→ **Exercise instructions**: Return verbatim the stretch of the records from the line containing "Point to the note 拿到农产品集采订单" through the line containing "Viewport: 942px width, 499px height. (468, 341)", and nothing else.

>>>>>

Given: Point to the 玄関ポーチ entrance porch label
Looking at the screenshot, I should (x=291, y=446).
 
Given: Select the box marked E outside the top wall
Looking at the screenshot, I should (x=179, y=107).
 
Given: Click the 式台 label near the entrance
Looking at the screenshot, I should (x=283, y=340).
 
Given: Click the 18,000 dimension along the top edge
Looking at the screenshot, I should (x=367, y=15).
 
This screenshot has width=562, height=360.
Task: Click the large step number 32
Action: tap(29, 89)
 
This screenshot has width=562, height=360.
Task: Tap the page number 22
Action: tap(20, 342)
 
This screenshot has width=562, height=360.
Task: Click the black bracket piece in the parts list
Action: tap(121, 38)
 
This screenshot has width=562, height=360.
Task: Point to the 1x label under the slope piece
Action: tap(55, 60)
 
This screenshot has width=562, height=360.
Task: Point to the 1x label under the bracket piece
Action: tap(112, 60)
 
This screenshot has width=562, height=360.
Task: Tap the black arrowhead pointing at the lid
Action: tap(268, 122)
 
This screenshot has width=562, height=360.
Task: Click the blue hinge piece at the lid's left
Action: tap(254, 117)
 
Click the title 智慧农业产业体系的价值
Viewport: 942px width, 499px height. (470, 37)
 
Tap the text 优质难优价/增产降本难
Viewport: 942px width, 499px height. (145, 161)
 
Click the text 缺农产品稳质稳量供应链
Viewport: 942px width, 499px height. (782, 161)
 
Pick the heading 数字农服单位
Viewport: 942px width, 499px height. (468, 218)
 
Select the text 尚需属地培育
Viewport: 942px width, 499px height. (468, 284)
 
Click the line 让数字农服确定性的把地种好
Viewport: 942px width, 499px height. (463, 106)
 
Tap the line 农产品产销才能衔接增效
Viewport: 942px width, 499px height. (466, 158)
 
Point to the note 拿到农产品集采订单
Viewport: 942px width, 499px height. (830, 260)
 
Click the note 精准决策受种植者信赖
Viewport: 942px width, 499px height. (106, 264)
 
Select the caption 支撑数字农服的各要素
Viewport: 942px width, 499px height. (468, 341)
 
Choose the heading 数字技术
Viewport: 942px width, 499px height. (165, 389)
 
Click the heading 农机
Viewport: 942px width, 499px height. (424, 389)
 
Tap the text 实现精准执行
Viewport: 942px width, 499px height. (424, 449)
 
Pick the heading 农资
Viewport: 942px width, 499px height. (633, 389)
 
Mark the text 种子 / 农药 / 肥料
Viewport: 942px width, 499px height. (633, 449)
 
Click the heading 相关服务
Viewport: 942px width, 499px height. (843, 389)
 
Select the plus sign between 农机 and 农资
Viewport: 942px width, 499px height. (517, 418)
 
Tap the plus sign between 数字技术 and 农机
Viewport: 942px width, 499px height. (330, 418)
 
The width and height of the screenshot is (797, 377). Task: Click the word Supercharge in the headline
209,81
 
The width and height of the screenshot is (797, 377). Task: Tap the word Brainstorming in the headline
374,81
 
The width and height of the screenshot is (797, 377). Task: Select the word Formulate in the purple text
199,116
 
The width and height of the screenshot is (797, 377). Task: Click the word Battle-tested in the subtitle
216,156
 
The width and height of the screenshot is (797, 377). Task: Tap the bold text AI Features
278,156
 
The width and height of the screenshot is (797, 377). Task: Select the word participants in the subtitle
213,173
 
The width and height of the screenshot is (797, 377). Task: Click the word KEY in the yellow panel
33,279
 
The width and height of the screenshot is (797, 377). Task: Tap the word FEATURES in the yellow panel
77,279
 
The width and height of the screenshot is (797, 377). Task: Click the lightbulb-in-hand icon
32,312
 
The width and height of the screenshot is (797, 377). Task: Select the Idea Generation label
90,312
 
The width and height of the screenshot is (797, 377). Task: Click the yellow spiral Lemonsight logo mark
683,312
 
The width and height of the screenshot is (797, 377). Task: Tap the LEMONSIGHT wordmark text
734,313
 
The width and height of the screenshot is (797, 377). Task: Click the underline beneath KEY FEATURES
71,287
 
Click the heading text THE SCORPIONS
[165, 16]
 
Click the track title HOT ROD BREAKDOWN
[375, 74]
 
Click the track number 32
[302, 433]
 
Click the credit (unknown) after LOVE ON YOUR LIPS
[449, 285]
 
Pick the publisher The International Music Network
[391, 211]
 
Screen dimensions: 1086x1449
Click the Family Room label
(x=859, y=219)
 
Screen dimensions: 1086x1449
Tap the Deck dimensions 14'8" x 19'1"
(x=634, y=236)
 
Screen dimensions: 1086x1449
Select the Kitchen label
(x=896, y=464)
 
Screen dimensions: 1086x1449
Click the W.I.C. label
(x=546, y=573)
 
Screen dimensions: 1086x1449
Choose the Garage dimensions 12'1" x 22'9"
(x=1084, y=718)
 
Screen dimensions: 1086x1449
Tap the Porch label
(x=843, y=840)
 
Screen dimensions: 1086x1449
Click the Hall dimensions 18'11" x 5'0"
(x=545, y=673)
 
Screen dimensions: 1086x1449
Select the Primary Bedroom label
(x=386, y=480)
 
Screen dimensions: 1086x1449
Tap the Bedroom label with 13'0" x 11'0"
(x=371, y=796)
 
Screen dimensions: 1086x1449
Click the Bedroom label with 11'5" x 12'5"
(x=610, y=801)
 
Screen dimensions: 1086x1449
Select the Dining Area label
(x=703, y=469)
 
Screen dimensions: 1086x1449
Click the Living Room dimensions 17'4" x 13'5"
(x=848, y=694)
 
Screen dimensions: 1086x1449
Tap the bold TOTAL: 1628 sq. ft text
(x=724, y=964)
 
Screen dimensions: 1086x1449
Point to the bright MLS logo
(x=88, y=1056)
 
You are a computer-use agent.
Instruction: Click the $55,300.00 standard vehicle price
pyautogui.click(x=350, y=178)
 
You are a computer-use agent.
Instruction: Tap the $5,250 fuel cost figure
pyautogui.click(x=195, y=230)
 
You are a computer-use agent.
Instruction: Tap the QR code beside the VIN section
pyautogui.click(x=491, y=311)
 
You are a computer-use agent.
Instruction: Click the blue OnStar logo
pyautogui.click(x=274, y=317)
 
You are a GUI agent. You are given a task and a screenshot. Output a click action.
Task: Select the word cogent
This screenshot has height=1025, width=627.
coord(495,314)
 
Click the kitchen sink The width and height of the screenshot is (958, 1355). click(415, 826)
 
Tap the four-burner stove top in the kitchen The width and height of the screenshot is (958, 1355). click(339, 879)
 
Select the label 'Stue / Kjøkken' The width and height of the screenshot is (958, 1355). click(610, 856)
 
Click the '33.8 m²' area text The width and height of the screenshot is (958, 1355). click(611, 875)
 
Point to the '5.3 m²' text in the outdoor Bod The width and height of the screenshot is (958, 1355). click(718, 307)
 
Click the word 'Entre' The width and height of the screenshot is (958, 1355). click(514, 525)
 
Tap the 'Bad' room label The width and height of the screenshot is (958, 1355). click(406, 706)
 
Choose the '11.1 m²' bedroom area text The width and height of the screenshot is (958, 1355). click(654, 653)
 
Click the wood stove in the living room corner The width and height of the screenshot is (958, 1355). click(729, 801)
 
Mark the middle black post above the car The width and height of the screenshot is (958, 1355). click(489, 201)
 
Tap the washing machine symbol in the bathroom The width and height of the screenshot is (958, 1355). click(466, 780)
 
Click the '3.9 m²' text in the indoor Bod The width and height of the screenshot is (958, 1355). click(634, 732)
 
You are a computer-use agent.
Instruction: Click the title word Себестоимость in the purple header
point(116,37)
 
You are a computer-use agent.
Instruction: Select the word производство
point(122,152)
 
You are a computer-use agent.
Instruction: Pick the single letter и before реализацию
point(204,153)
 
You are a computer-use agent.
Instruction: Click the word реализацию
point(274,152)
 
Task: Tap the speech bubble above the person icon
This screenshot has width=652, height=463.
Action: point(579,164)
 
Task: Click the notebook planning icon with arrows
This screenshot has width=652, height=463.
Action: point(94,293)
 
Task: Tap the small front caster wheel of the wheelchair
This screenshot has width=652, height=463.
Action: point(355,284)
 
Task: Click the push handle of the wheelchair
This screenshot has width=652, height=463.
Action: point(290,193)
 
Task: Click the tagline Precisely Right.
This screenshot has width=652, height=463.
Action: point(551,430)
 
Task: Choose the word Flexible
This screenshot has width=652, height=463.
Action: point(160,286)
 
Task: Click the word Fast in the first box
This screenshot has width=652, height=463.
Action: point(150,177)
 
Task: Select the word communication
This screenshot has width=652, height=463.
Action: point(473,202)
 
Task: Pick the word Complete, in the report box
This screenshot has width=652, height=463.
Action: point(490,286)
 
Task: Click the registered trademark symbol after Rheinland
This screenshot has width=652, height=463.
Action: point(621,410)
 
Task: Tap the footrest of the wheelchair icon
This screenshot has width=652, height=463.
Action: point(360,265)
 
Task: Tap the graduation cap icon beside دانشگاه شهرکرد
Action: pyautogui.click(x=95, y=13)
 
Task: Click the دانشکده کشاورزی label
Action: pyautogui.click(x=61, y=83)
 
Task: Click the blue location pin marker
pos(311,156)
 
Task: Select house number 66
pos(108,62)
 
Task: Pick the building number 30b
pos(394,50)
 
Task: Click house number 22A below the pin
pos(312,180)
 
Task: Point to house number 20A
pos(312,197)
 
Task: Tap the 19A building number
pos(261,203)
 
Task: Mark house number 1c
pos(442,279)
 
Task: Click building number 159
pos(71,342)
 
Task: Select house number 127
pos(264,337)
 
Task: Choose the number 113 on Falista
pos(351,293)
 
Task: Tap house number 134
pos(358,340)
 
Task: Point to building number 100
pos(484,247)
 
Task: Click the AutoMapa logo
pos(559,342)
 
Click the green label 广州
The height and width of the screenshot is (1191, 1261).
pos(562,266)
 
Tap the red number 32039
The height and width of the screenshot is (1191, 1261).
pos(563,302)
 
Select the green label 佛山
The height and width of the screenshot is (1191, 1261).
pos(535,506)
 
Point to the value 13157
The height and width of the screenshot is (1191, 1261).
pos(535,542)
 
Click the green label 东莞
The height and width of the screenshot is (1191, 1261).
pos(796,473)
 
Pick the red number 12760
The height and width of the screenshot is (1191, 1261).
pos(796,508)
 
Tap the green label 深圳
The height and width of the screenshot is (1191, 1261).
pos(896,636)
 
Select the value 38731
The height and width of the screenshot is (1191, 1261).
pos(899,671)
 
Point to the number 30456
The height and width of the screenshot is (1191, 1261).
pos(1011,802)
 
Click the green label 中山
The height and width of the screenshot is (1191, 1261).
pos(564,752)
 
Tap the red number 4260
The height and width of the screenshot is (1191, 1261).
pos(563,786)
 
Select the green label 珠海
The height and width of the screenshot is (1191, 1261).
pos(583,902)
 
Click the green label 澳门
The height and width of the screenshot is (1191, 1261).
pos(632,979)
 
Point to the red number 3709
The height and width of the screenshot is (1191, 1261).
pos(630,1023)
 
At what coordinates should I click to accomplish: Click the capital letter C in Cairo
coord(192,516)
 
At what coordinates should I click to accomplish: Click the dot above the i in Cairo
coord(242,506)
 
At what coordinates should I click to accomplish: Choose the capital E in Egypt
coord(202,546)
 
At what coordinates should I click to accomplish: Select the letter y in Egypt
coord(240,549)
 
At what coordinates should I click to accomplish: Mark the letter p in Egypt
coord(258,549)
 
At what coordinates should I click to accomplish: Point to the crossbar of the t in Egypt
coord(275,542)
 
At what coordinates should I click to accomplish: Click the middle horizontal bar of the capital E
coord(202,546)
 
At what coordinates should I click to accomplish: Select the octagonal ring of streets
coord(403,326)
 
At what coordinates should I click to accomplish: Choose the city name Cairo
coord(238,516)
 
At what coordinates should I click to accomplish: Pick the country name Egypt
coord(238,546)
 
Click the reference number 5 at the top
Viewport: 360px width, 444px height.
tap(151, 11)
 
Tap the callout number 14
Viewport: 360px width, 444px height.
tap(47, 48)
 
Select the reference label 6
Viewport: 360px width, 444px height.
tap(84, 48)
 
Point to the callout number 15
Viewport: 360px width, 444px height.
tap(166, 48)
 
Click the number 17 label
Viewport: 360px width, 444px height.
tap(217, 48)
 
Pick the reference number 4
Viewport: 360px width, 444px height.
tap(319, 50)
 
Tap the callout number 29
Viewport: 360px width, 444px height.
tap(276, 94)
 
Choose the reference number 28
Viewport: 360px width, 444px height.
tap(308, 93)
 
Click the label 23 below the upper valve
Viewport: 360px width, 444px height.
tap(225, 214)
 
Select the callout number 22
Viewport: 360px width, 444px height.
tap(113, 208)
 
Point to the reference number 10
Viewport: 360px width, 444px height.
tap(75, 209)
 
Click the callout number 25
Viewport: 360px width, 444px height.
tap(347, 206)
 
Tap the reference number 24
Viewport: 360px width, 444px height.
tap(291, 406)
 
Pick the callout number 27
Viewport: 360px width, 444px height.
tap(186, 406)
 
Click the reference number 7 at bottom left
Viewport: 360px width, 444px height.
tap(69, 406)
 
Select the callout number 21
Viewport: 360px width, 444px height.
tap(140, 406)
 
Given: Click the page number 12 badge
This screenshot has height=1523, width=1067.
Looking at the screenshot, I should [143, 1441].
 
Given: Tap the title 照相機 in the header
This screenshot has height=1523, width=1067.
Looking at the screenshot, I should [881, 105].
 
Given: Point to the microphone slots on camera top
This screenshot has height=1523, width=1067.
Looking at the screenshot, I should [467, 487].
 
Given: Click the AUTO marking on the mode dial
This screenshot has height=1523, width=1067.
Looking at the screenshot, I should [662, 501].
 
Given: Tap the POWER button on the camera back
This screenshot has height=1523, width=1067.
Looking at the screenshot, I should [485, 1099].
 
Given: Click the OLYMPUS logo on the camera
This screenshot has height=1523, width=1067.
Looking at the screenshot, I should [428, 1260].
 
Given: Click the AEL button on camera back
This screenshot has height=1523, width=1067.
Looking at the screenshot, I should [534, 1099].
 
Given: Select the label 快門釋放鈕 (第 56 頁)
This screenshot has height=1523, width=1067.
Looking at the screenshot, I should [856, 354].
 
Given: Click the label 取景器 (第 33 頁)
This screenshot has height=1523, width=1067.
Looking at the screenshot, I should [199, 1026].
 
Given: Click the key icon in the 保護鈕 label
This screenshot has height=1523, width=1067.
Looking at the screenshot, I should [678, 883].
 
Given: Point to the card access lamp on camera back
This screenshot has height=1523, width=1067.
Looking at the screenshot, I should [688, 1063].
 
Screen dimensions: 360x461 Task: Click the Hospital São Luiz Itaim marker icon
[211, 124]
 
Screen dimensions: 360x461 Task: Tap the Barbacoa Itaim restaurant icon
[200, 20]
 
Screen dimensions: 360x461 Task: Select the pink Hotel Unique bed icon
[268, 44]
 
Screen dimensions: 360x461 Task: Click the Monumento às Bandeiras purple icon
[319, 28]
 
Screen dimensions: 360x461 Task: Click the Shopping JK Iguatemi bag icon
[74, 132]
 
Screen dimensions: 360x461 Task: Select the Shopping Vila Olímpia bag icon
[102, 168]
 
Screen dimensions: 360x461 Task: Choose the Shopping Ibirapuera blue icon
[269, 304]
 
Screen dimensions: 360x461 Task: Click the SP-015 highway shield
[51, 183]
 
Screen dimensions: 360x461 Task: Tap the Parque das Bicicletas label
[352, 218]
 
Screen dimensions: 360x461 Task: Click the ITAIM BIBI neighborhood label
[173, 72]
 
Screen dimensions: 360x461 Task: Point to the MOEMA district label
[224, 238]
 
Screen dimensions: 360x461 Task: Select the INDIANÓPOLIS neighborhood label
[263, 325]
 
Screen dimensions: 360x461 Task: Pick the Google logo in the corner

<<<<<

→ **The response**:
Point to the note 拿到农产品集采订单
Viewport: 942px width, 499px height. (830, 260)
 
Click the note 精准决策受种植者信赖
Viewport: 942px width, 499px height. (106, 264)
 
Select the caption 支撑数字农服的各要素
Viewport: 942px width, 499px height. (468, 341)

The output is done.